One of the 5 formulas would suffice to prove the previously unprovable goal from code snippet 1. A user might find the 4th solution most useful and comparable to the guard used in the conditional in code snippet 2.

Tasks:

• [x] Add cvc5 to what4's solvers.
• [x] Add a get-abduct feature to what4’s cvc5 interface.
  • [x] Offline
  • [x] Ability to ask for n abducts
  • [x] Online
  • [x] cvc5 has a bug where grammars are produced over the define-fun variables when global-declarations are on. Fixed by this PR. This is part of the cvc5-1.0.1 release.
  • [x] cvc5 doesn't allow produce-abducts and produce-unsat-cores to be turned on together. This is a complex patch consisting in at least 3 (1, 2, 3) PRs and their corresponding commits.
  • [x] cvc5 throws the parse error "Overloaded constants must be type cast." when define-funs interact with named variables in some way. Fixed here.
  • [x] Update flake and what4 to use cvc5-1.0.1 which addresses the first issue.
  • [x] Once its out (expected in the next month), update flake and what4 to ise cvc5-1.0.2 which will address the last 2 issues.
  • [x] In the meantime, we will deal with issue 2 as follows. Since get-abduct and unsat-cores aren't compatible, what4 will automatically turn off unsat-cores when get-abduct is turned on, make get-abduct an opt-in feature.
• [ ] Allow grammar modifications. We do this in a separate branch for now.
  • [x] In what4, allow to specify grammar.
  • [ ] We define a new ADT for SMT sorts. Can we use something that's already defined in what4?
  • [ ] Automatically find the grammar from the goal. Pattern match on the goal so we can add each symbol to the grammar.
• [x] Integrate abduction with crux
  • [x] Add cvc5 as a solver
  • [x] Build a small example suite. This is tracked here.
  • [x] Add an interface to what4 so that we can add a new assertion frame in which to perform the final assertion and the check-sat.
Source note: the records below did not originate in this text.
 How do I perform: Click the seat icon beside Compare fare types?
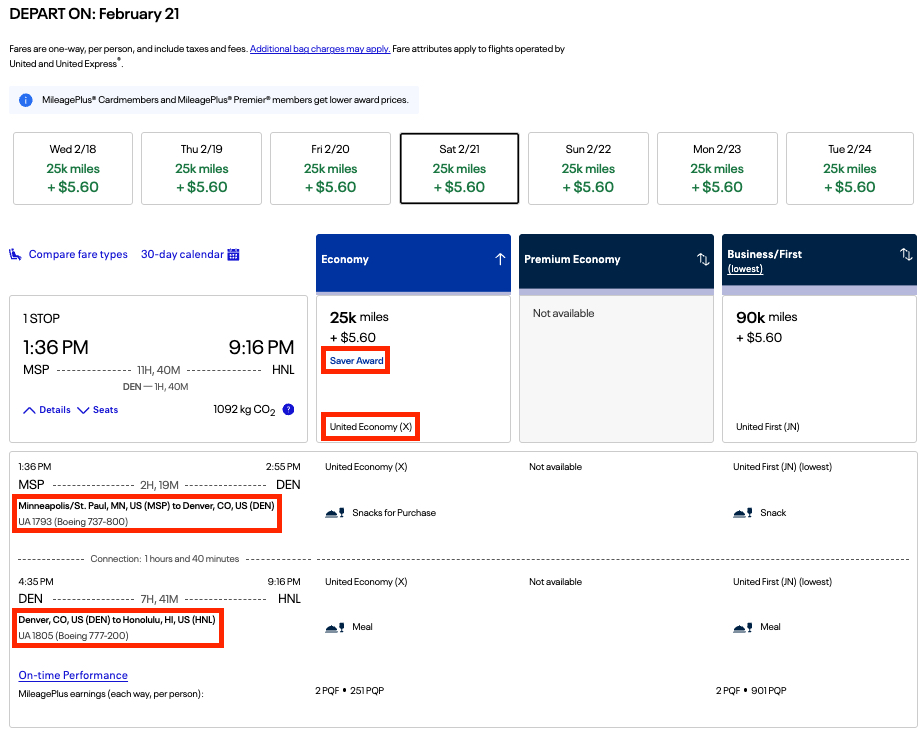tap(16, 255)
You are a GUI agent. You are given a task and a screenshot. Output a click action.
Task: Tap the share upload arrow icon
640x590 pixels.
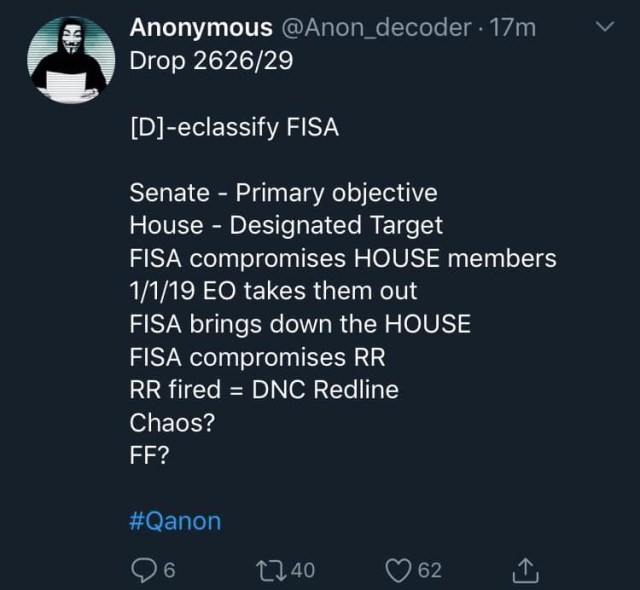click(524, 570)
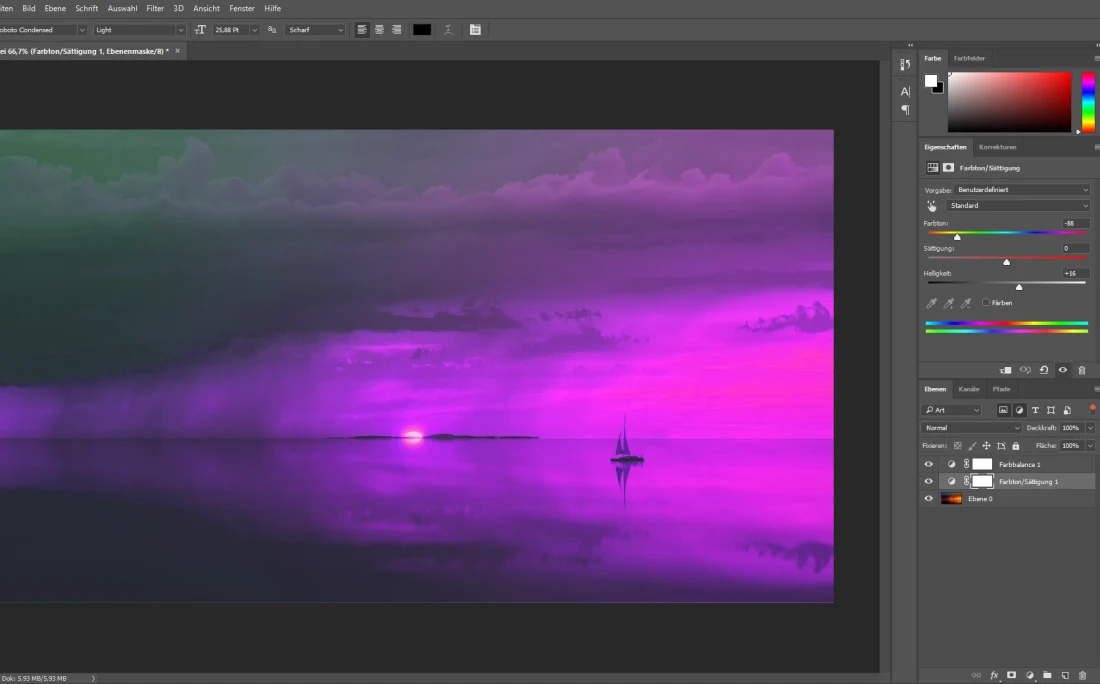Open the Normal blend mode dropdown
This screenshot has height=684, width=1100.
point(971,428)
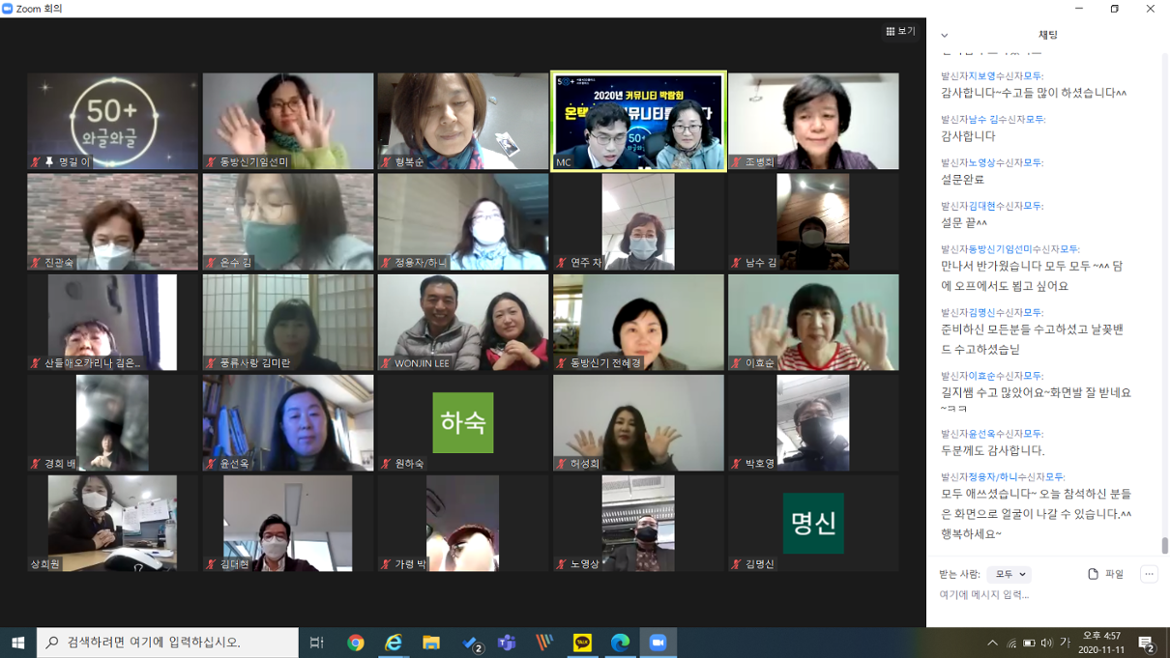Click the chat message input field
The image size is (1170, 658).
tap(1040, 595)
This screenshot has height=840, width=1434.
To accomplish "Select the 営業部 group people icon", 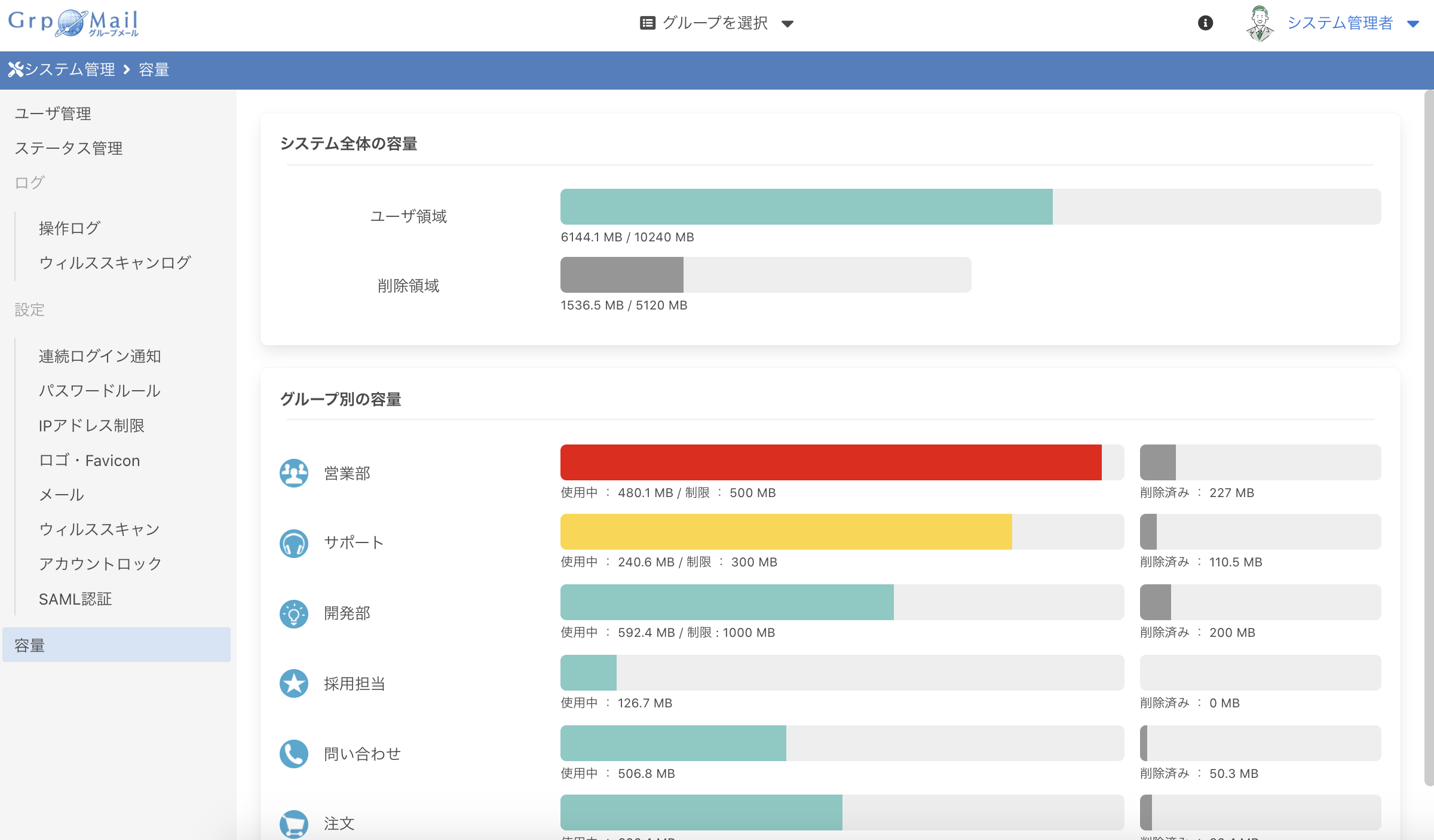I will 293,472.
This stack frame needs to be popped before calling get-abduct.
  • [x] In online solving, go through all the goals, and if they're sat, ask for 3 abducts.
  • [x] Add an option to get n abducts and run the abduction code only if the option is turned on and asks for more than 0 abducts.
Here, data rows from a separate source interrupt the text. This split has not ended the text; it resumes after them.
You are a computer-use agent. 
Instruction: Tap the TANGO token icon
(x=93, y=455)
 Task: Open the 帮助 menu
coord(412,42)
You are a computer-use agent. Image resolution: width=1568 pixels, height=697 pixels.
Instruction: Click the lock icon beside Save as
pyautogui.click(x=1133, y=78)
  • [x] Automatically turn off unsat-cores when --get-abducts n with n > 0.
• [ ] Crux integration extensions:
  • [ ] Arrays:
  • [ ] How does abduction interact with arrays? Test some examples.
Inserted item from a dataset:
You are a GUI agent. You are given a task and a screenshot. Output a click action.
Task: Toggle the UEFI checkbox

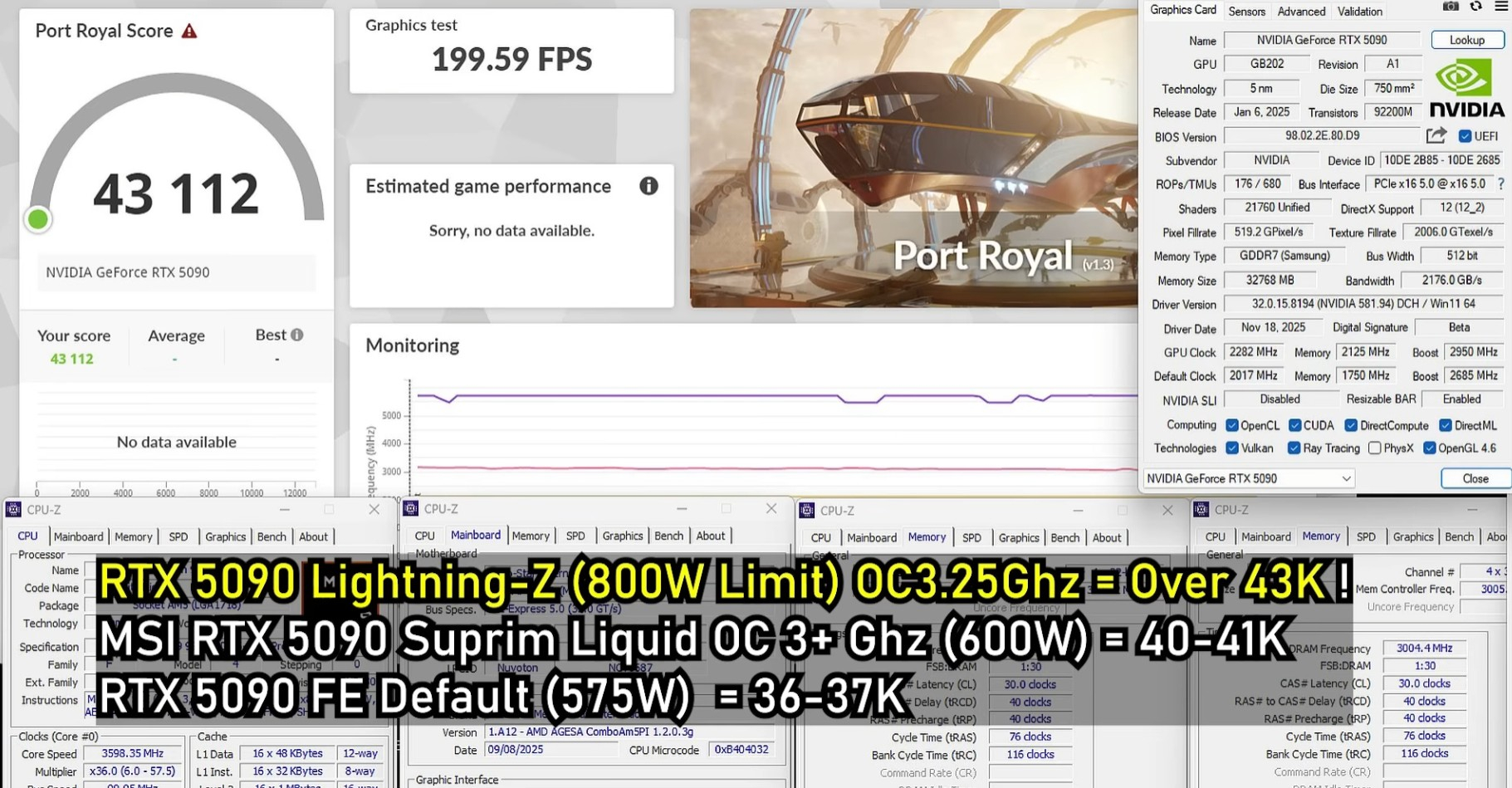(x=1465, y=136)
  • [ ] We would like abducts in term of an array length to mention the length. Can we use uninterpreted functions for this? Can we annotate the length of the array so that it isn't forgotten when assertion frames change, and then use this annotation in the abduct?
  • [ ] Pretty-printing:
  • [ ] Currently abducts are printed on to cmd, can we put them in the HTML files?
  • [ ] Abducts are in terms of SMT, can we write them in terms of C?
  • [x] Minor, but remove those quotes around abducts, and add bullets for them.
  • [ ] UI
  • [ ] We ask the abduction tactic for n abducts and it either passes or fails, instead can we have a mode where it can give abducts incrementally?
  • [x] Can we separate online solving with abduction from online solving? Either add an entirely new tactic, or make it optional to call the tactic with abduction.
  • [ ] When abduction is invoked in crux, it should automatically default to cvc5.
  • [ ] How much does what4 rewrite the initial problem, and what does that do to abducts?
  • [ ] LLVM icmp returns a bool which crux/crucible turns into a 1 bit BV and then pads it using an ITE. If this is done automatically, perhaps we would benefit from replacing this whole thing by a much simpler translation of this construct, one that avoids all the (potentially) unnecessary padding and ITEs.
• [ ] Integrate abduction with SAW

[RyanGlScott]

Oops, I think that was accidentally closed by merging GaloisInc/crucible#1037. That does address a number of bullet points in this issue, but not all of them.